Il filosofo ha individuato nel periodo immediatamente successivo agli attacchi di Hamas uno dei passaggi più inquietanti di questa trasformazione. Ciò che lo ha colpito maggiormente, ha spiegato, è stata la rapidità con cui la solidarietà nei confronti delle vittime israeliane è scomparsa dal dibattito pubblico internazionale. A suo giudizio, ci si sarebbe potuti attendere almeno qualche giorno di lutto e di rispetto per le oltre mille persone massacrate durante l’attacco terroristico. Invece, ha osservato, nel giro di pochissimo tempo l’attenzione si è spostata sulla ricerca di giustificazioni politiche per gli autori della strage, presentata da molti come un atto di “resistenza”.

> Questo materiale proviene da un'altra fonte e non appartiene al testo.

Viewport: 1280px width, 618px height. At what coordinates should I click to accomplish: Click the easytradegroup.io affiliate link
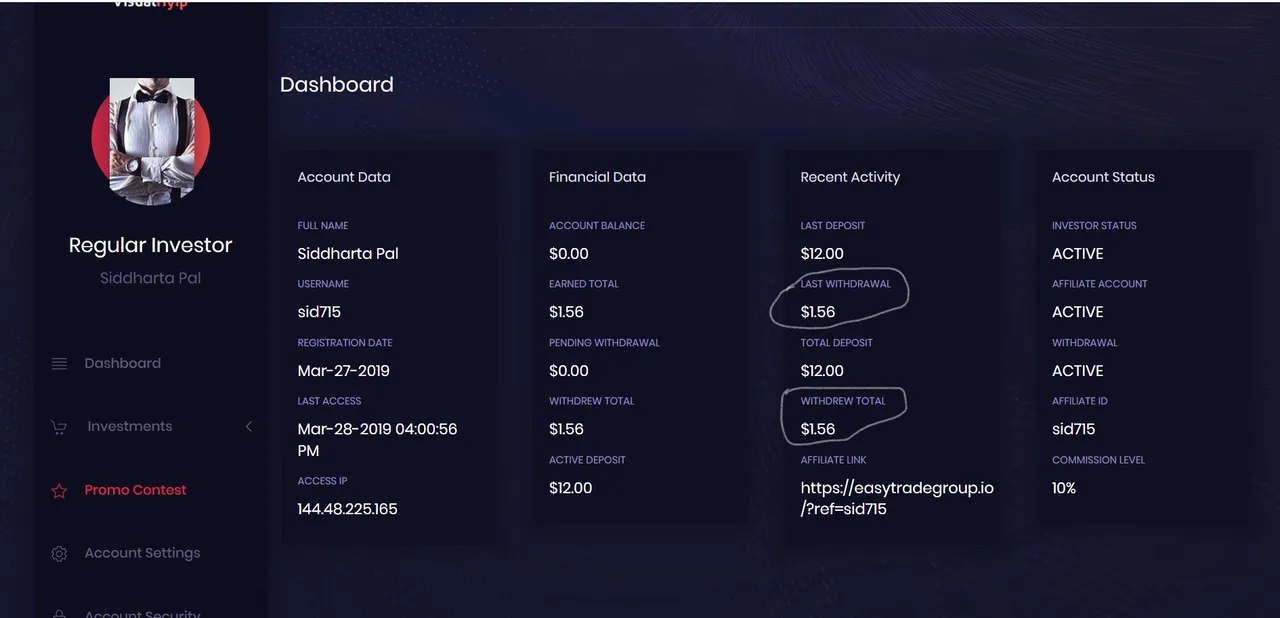(x=896, y=499)
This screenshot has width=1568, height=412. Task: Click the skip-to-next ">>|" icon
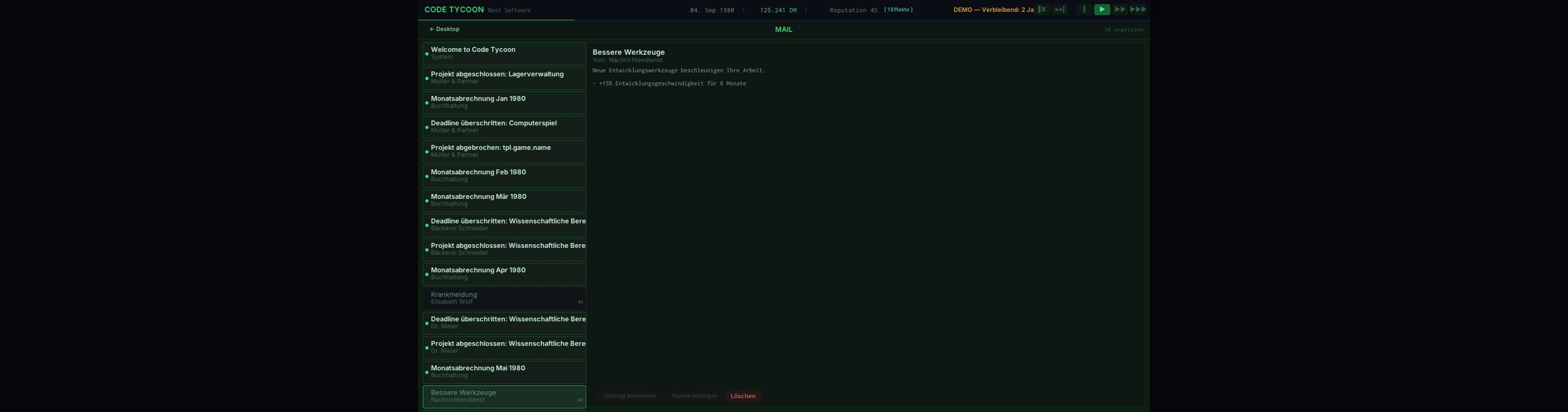[x=1060, y=10]
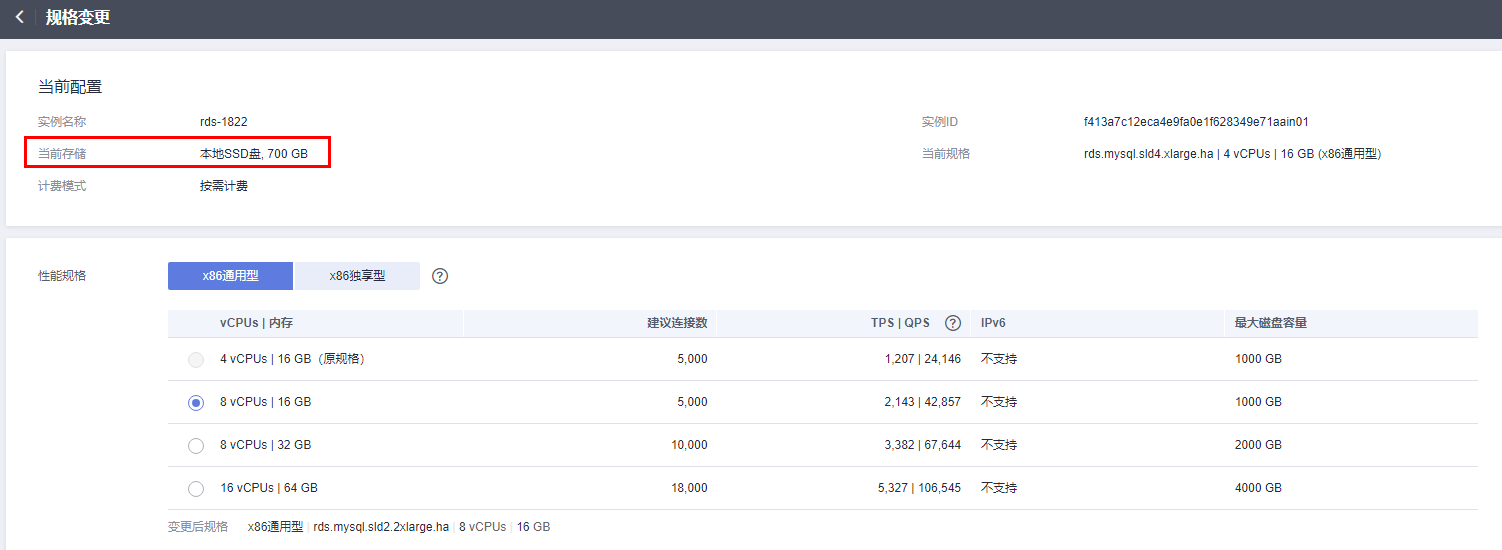This screenshot has width=1502, height=550.
Task: Pick the 16 vCPUs | 64 GB radio button
Action: coord(196,489)
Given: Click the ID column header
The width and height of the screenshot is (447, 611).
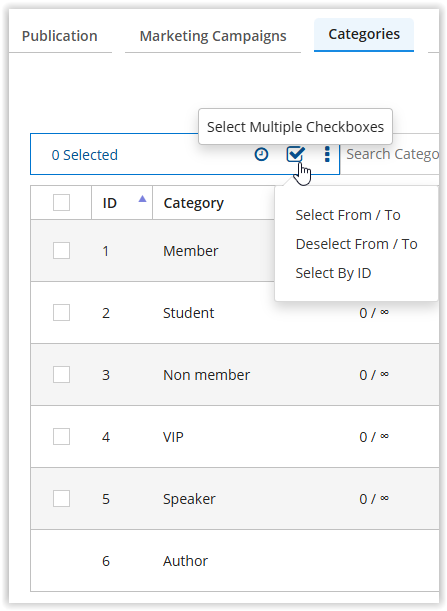Looking at the screenshot, I should (x=110, y=203).
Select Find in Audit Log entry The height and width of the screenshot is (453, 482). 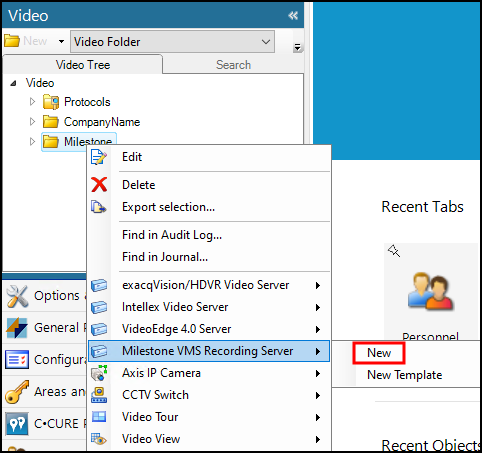click(172, 235)
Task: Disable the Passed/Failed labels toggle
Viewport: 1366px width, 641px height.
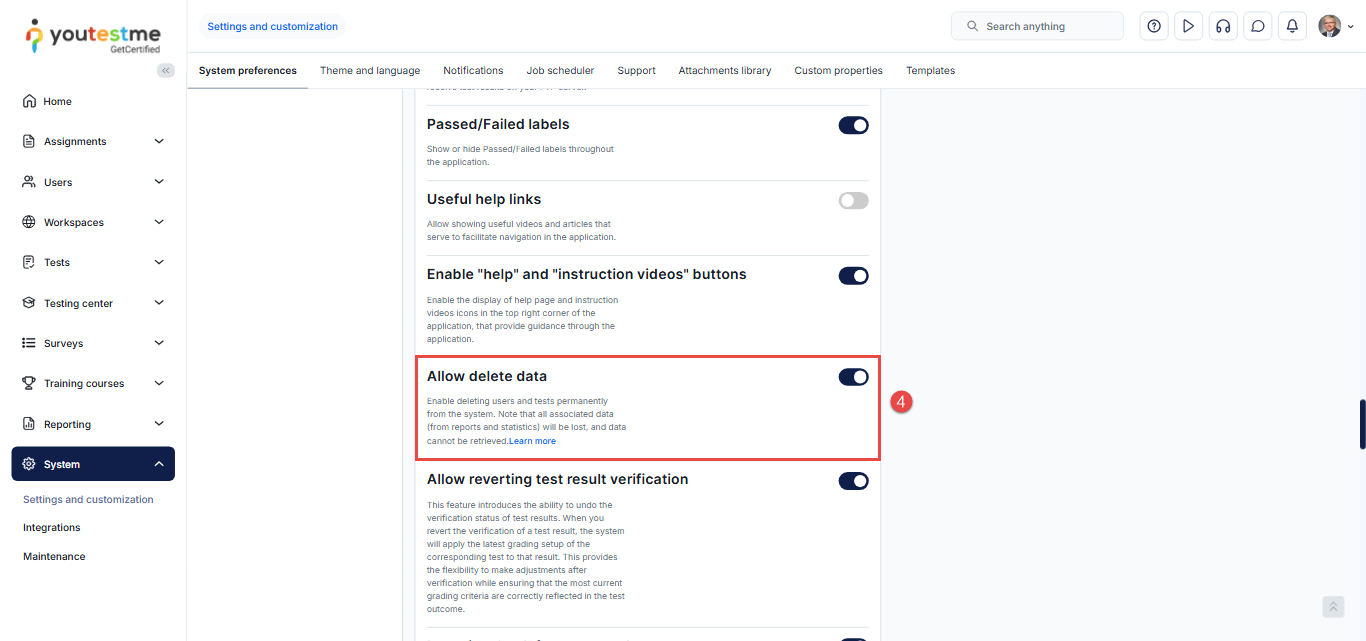Action: point(853,125)
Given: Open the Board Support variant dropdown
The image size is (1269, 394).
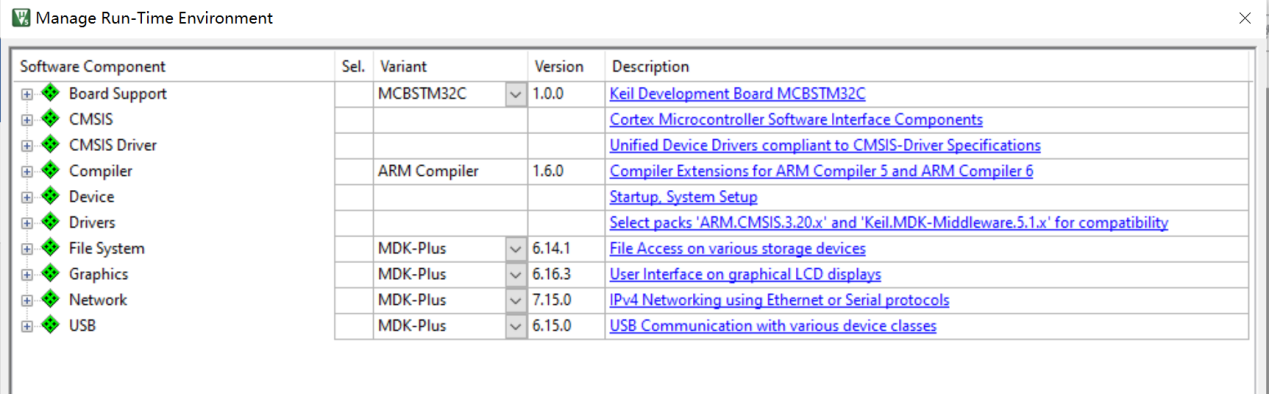Looking at the screenshot, I should click(x=516, y=94).
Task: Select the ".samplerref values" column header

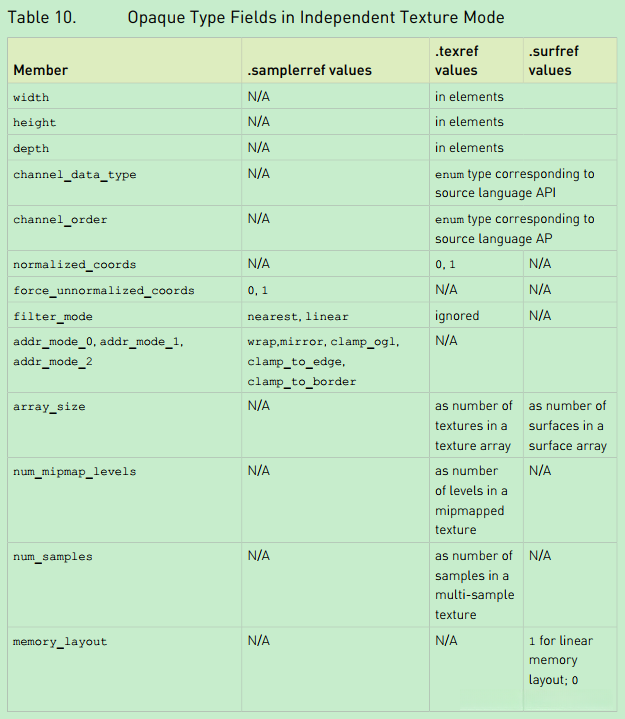Action: click(x=310, y=70)
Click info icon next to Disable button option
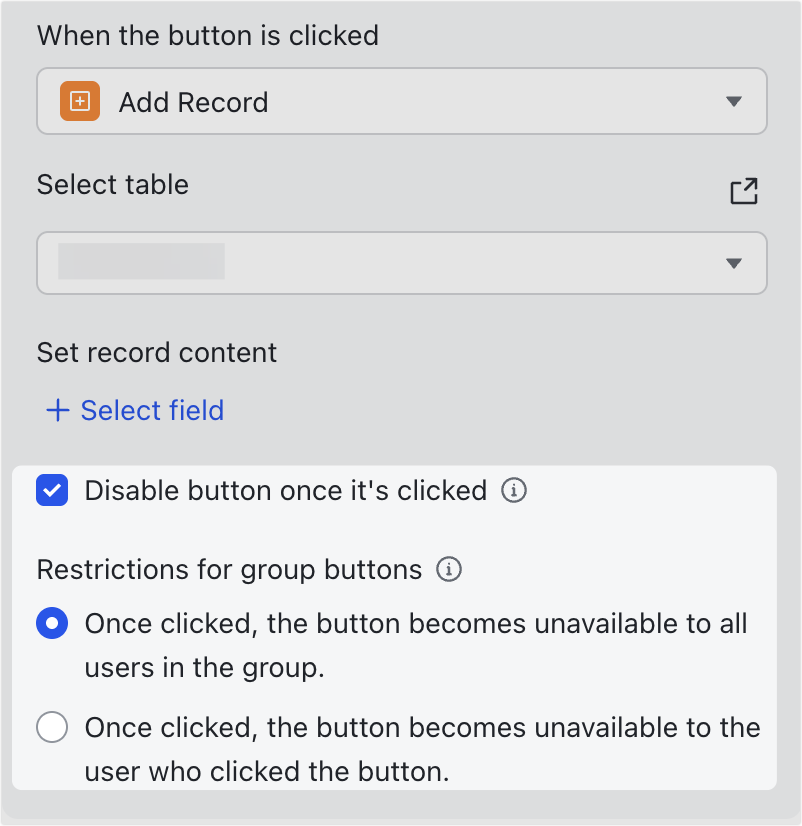Image resolution: width=802 pixels, height=826 pixels. pos(513,491)
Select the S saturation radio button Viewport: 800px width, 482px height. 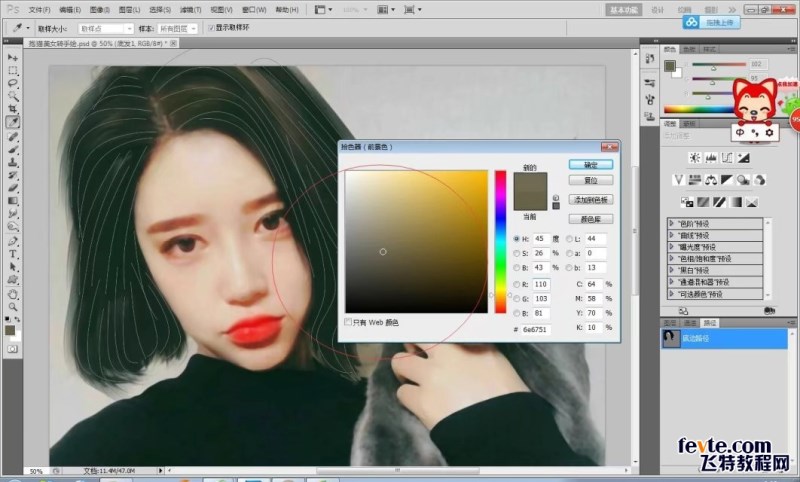click(516, 254)
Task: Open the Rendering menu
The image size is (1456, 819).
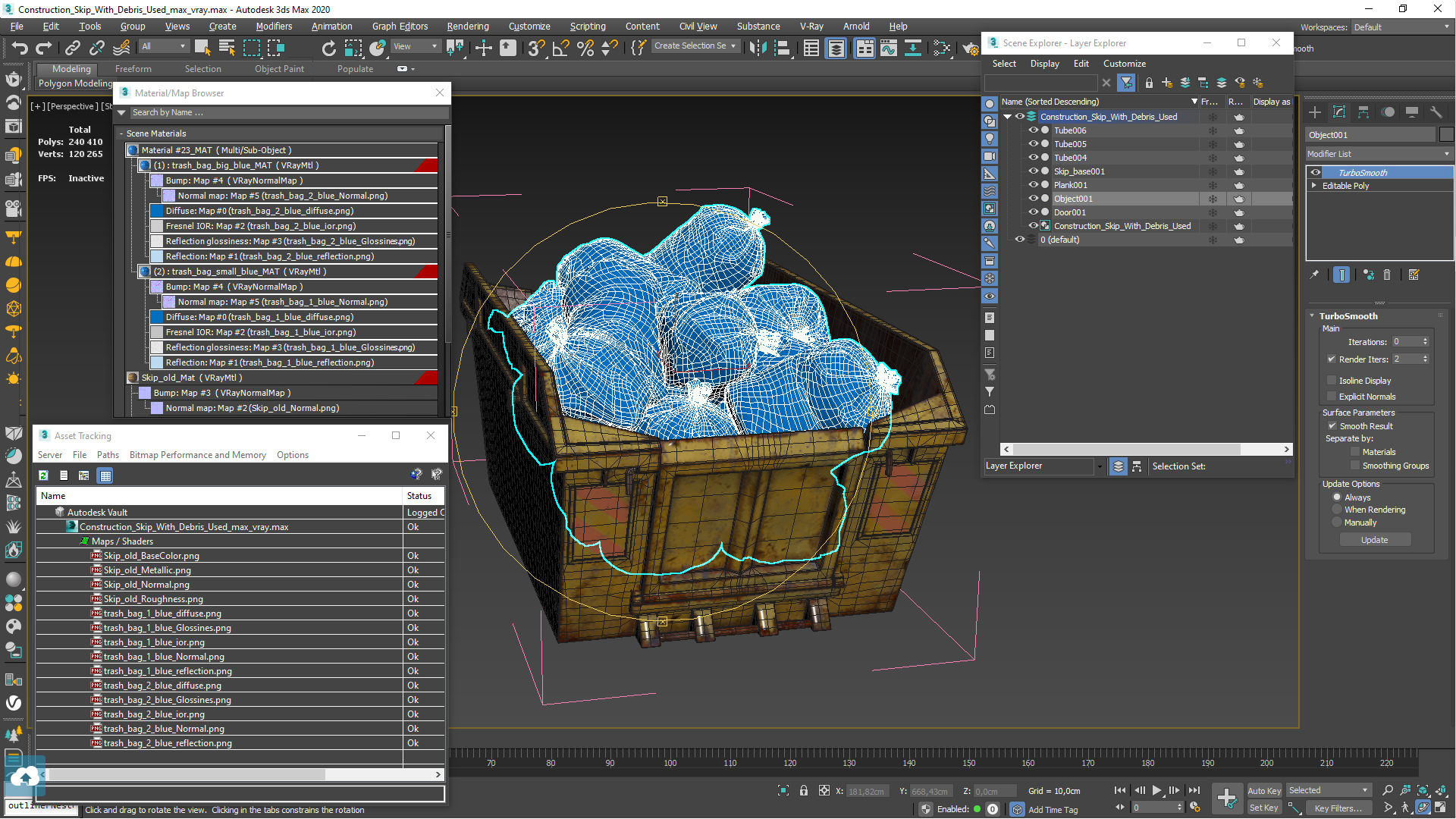Action: click(467, 27)
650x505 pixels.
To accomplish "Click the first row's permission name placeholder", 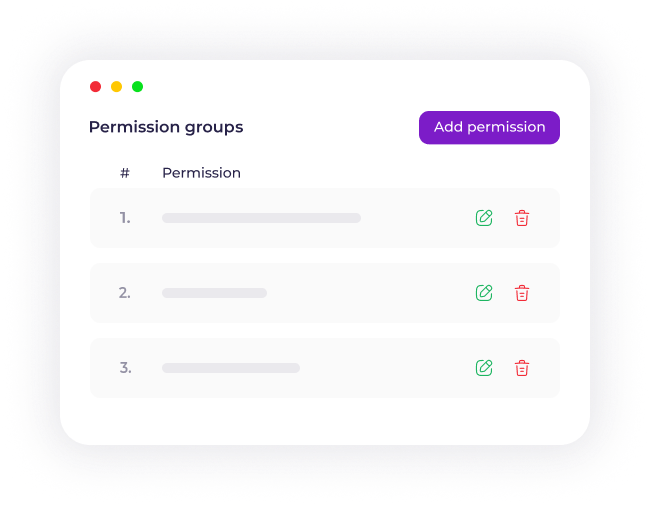I will coord(261,218).
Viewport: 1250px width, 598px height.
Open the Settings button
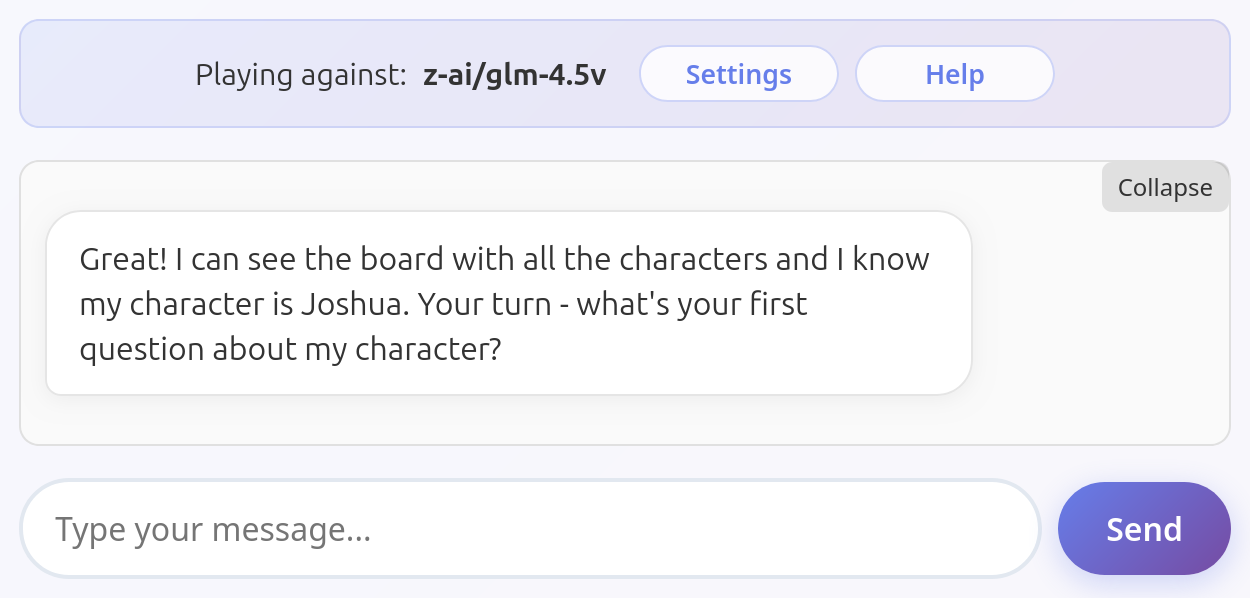point(738,74)
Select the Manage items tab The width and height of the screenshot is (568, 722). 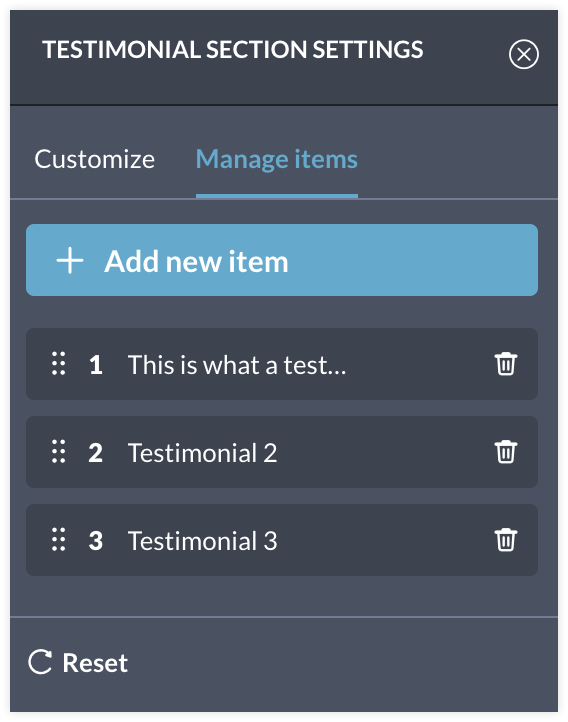pyautogui.click(x=277, y=159)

Secondo Lévy, il fenomeno assume oggi una dimensione senza precedenti perché interessa simultaneamente numerose aree del mondo. Israele continua ad affrontare minacce militari su più fronti, mentre l’antisemitismo cresce contemporaneamente negli Stati Uniti, in Europa e in altri contesti internazionali. Una diffusione così ampia e sincronizzata dell’ostilità contro gli ebrei, ha affermato, rappresenta una novità storica che impone una risposta culturale e politica altrettanto ampia.
Nel suo intervento il filosofo francese ha affrontato anche il tema dell’intelligenza artificiale, esprimendo preoccupazione per il modo in cui i sistemi generativi apprendono dai contenuti disponibili online. Se il materiale utilizzato per l’addestramento contiene pregiudizi, disinformazione o propaganda ostile a Israele, ha spiegato, esiste il rischio che tali strumenti finiscano per riprodurre e amplificare quegli stessi stereotipi, attribuendo loro un’apparenza di neutralità tecnologica. La sfida, secondo Lévy, riguarda quindi anche il futuro dell’informazione e della formazione delle nuove generazioni.
Pur descrivendo un quadro estremamente difficile, il filosofo ha concluso il suo intervento con un messaggio di fiducia. Ha respinto l’idea che gli ebrei siano destinati a perdere il proprio posto in Europa o negli Stati Uniti e ha invitato a non considerare inevitabile l’avanzata dell’antisemitismo. La battaglia, ha affermato, resta aperta e può ancora essere vinta, a condizione che le democrazie riconoscano la portata del fenomeno e reagiscano con determinazione sul piano culturale, politico ed educativo.
La conferenza di Haifa si è chiusa così con un richiamo che va oltre il solo contesto israeliano. Per Bernard-Henri Lévy, l’antisemitismo rappresenta ancora una volta un indicatore dello stato di salute delle società democratiche. Contrastarlo significa difendere gli ebrei, ma anche preservare i principi di libertà, pluralismo e responsabilità sui quali si fondano le democrazie occidentali.